Text excerpt:

________

As for alcoholism, many young adults get their first serious exposure to alcohol when they are in college. This is away from "adult" supervision of their parents, and having been denied it, they often will binge drink. Binge drinking leads to alcoholism more than non-binge drinking IIRC. Again, if they reversed the driving and drinking age limits, this would allow parents to have a bit more control over the attitudes and experiences towards alcohol, which would probably be a bit more responsible than a group of frat boys are ever likely to be.... and would probably result in a lower percentage of alcoholics.


----------



## CalypsoP35 (Jul 24, 2006)

*Drink, drank, drunk???*

Saturday I left my mooring at noon for a 4 hour sail to Martha's Vineyard with my 12 and 14 year old daughters both of whom can sail my boat. It was a glorious day, bright sunshine with a few clouds, 10 to 15 kt winds which would stay just forward of beam for the entire trip as forecasted. We powered out of our bay which takes about 1/2 hr until we raise our sails. A little after the sails went up and the engine was turned off we broke open the sandwiches. I had a beer with my sandwich which probably took me a full hour to consume. Yes, the last few sips were warm, but a decent beer can still taste good without being cold. (There are people who do not drink that cannot comprehend this concept.)

________

Information shown:

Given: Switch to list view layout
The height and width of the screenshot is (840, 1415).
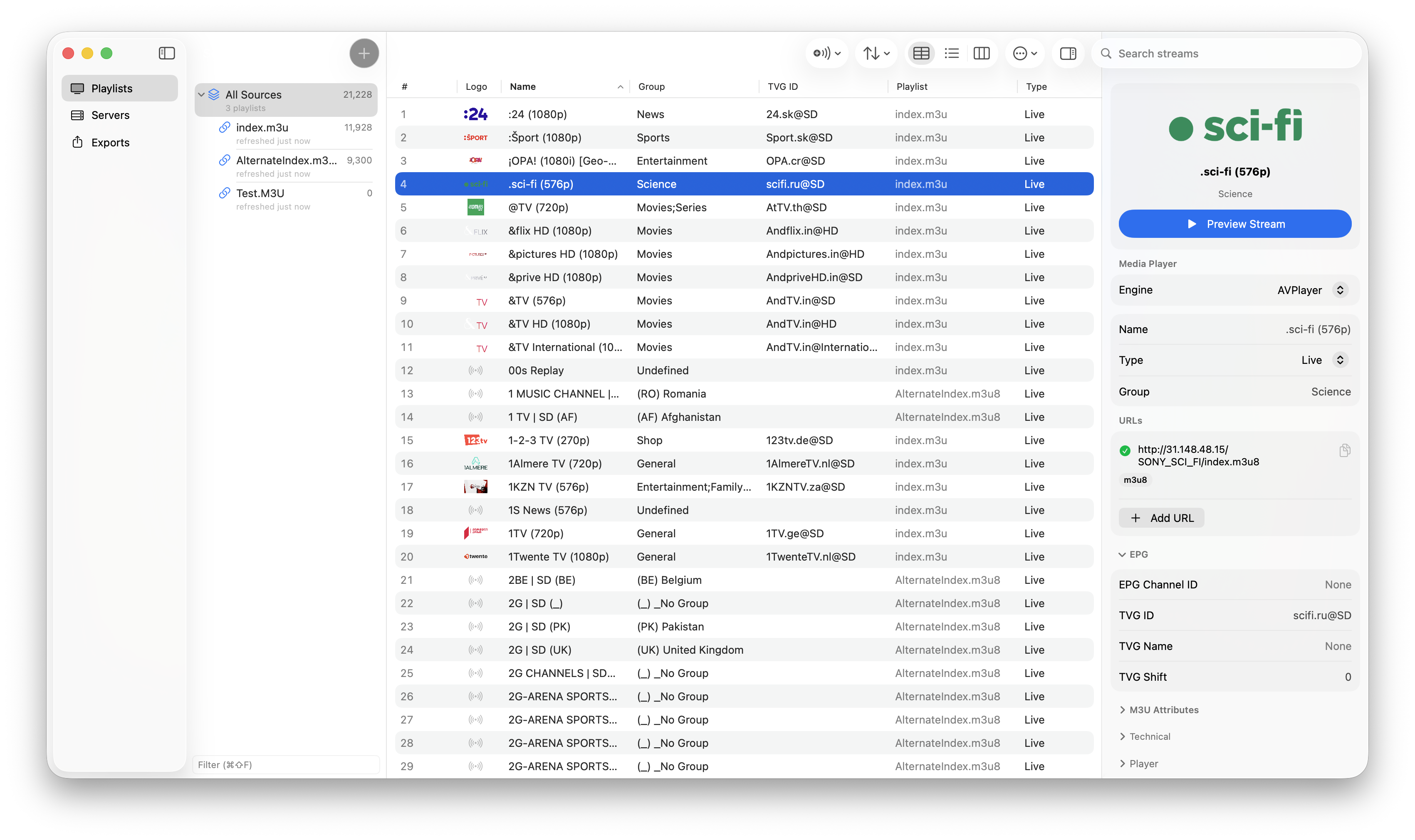Looking at the screenshot, I should (x=952, y=53).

________

Challenges:
a. In the forum thread excerpt, how long does it take to power out of the bay before the sails go up?
b. Reproduce the forum thread excerpt starting at "As for alcoholism, many" and ending at "percentage of alcoholics.".

Expected responses:
a. About half an hour.

b.
As for alcoholism, many young adults get their first serious exposure to alcohol when they are in college. This is away from "adult" supervision of their parents, and having been denied it, they often will binge drink. Binge drinking leads to alcoholism more than non-binge drinking IIRC. Again, if they reversed the driving and drinking age limits, this would allow parents to have a bit more control over the attitudes and experiences towards alcohol, which would probably be a bit more responsible than a group of frat boys are ever likely to be.... and would probably result in a lower percentage of alcoholics.